Natural hair dolls are finally an item you can buy — you no longer have to create them yourself. For years, CurlyNikki and the whole of the natural hair blogger world has been teaching women how to use pipe cleaners and hot water to turn any Barbie doll’s straight hair curly. The process has been touted as a fun activity for moms and daughters, a good chance to talk about natural hair while creating dolls that are a bit more realistic in terms of what anyone’s natural hair looks like.
But now, as so often happens in the natural hair community, one woman took matters into her own hands. Karen Byrd, founder of Natural Girls United, has made turning silky straight Barbie hair into not only curls, but all types of natural hair styles from locs to afros and everything in between, a sustainable business.
Byrd told the Huffington Post that she got the idea when browsing the doll aisle with her daughters, now 14 and 12. The lack of diversity in that aisle got her to thinking and in 2011, she started a business to address the issue.
And now, Byrd has a 51-person-long waiting list that she works continuously to fulfill, with plans to bring on more employees and expand to the UK, Australia and Africa.
The goal is, of course, to provide young girls with dolls that look more like them.
“I had dolls that were gorgeous, but they didn’t look like me,” Byrd told the Huffington Post about the dolls she had when she was little. “When I looked in the mirror, I would be confused — like, am I beautiful.”
Even among differing skin colors in the doll aisle, almost all dolls have straight, silky hair, and the community hasn’t been quiet about the in accuracy. Back in 2009, Mattel launched a line of Black Barbie dolls, all with straight hair, causing controversy between the brand and the natural hair community.
The search for black dolls has a few passionate subscribers including Samantha Knowles, the producer of the documentary “Why Do You Have Black Dolls?“
“My parents made sure to get us a lot of black dolls in a wide variety of hues and shapes,” Knowles told Bitch Magazine. “We didn’t have exclusively black dolls, but we had mostly black dolls. After I started working on the film, I had a lot of conversations with my mom, and she would say, ‘Oh, you don’t know what I had to go through to get some of those dolls!'”

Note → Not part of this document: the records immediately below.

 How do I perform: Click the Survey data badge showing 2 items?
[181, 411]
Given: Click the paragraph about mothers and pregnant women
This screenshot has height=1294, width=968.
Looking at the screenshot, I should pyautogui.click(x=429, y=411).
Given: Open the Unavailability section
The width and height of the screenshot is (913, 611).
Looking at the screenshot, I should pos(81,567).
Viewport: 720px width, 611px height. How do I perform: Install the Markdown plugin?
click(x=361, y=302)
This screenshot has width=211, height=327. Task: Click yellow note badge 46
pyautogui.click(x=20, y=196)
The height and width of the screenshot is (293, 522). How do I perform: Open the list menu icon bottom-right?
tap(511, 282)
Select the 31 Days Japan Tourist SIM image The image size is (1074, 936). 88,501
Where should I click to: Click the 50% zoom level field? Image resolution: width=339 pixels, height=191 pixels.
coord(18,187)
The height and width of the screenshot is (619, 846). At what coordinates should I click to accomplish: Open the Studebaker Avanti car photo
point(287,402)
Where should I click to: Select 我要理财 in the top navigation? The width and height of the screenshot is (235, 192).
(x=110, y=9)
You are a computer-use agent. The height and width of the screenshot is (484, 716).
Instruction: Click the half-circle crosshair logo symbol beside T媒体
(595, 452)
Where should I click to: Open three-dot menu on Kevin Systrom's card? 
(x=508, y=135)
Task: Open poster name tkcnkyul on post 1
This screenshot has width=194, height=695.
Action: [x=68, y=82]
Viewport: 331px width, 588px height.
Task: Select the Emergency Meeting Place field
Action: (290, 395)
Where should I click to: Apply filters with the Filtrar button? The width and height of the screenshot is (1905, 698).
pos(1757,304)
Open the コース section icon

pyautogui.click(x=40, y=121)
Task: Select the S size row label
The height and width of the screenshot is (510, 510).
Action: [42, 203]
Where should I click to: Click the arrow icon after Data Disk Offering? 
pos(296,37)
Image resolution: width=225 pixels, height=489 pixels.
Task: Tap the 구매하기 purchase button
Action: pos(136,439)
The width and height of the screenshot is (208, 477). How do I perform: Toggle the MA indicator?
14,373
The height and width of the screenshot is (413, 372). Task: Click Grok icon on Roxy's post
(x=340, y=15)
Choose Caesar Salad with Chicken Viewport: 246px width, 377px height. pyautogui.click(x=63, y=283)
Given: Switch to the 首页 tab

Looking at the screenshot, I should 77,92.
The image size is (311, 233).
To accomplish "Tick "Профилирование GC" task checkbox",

Even harder to find, if not impossible, are black dolls with hair that actually mimics natural hair texture. Silky and straight isn’t only a poor representation of natural hair, but there are unhealthy consequences in thinking that only silky, straight hair is beautiful. And no one wants to relive decades of young girls getting relaxers long before they should.
“I’m emphatic about a black child having a doll that reflects who she is, ” said Debbie Behan Garrett, author of “Black Dolls: A Comprehensive Guide to Celebrating, Collection and Experiencing the Passion.” “When a young child is playing with a doll, she is mimicking being a mother, and in her young, impressionable years, I want that child to understand that there’s nothing wrong with being black. If black children are force-fed that white is better, or if that’s all that they are exposed to, then they might start to think, ‘What is wrong with me?'”
Still, today, many black dolls are darker skin versions of their white counterparts, raising questions about how it was that the black doll even came about.
In 1910 early civil rights activists Marcus Garvey and R.H. Boyd pushed back against black Americana stereotypes that dominated the black doll market. The two began importing elegant, black porcelain dolls from Europe until their company, the National Negro Doll Company, closed in 1915. In 1945, when vinyl and hard plastic dolls became cheap and easy to make, mass-production made creating differences between the dolls an expensive undertaking. Creating a different mold for African American features seemed an unnecessary cost, so the dolls were simply painted darker.
“You couldn’t look at the doll and classify it as a true representation of a black person,” says Garrett. “Because it was just a brown counterpart of the white doll.”
Then, there was the Sara Lee doll, created by a white woman named Sara Lee Creech, who took 500 photos of black children so that she could get the facial features of her doll right. Ideal Toy Company sold her doll from 1951 to 1953, though now they are nearly impossible to find.
Over the years, Mattel tested out different black Barbie pals including cousin Francie (1966″>, friend Christie (1968″> and TV-show inspired Julia (1969″>. But none of the dolls sold well and it would take another decade before Mattel released an official Barbie with black skin (1979″>.
In the 90s, more effort was put into creating a more realistic black doll including the Big Beautiful Dolls, the first full-figured fashion dolls created in 1999, Byron Lars’ African American Barbies for the Barbie Collector Series, sold between 1997 and 2010, Salome Yilma’s EthniDolls which are made in the image of historical black women leaders, and Stacey McBride-Irby’s So In Style Mattel dolls launched in 2009, which featured black dolls with straight hair.
But, despite additional efforts, finding realistic looking black dolls is still a challenge, especially when it comes to their hair. It’s likely that Byrd’s waitlist is only going to continue to grow, especially as the holiday season approaches, and even more likely that her business is going to be a booming success and change the way a few young girls grow up feeling about their naturally curly hair.